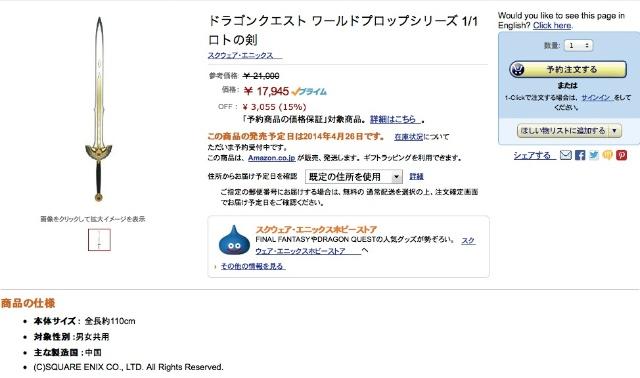Image resolution: width=640 pixels, height=378 pixels.
Task: Select the sword thumbnail image
Action: pyautogui.click(x=99, y=240)
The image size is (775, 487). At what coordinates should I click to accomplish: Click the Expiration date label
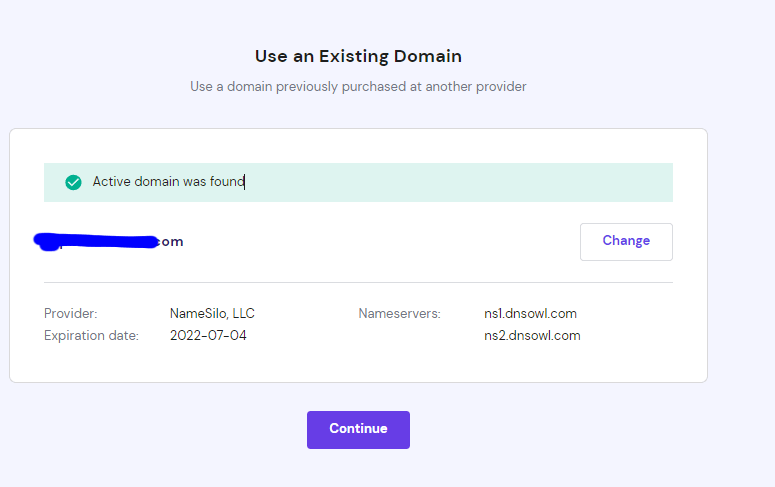91,335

==========

### Goal of the exercise
Where the line containing "The image size" appears in the entries above, start there and set down every line exactly through the last one, inclusive; omit pictures.

### Written response
The image size is (775, 487). At what coordinates should I click to accomplish: Click the Expiration date label
91,335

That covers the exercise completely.